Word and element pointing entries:

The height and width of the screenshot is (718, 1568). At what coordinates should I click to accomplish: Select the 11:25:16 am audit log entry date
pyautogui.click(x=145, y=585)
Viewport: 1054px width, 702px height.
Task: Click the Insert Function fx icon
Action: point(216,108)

◆ EXERCISE
Express the listing above as a Markdown table with the columns "No." and "Line", one numbered row per line and no rows for blank lines.

◆ COMPLETE OUTPUT
| No. | Line |
|---|---|
| 1 | The height and width of the screenshot is (718, 1568). At what coordinates should I click to accomplish: Select the 11:25:16 am audit log entry date |
| 2 | pyautogui.click(x=145, y=585) |
| 3 | Viewport: 1054px width, 702px height. |
| 4 | Task: Click the Insert Function fx icon |
| 5 | Action: point(216,108) |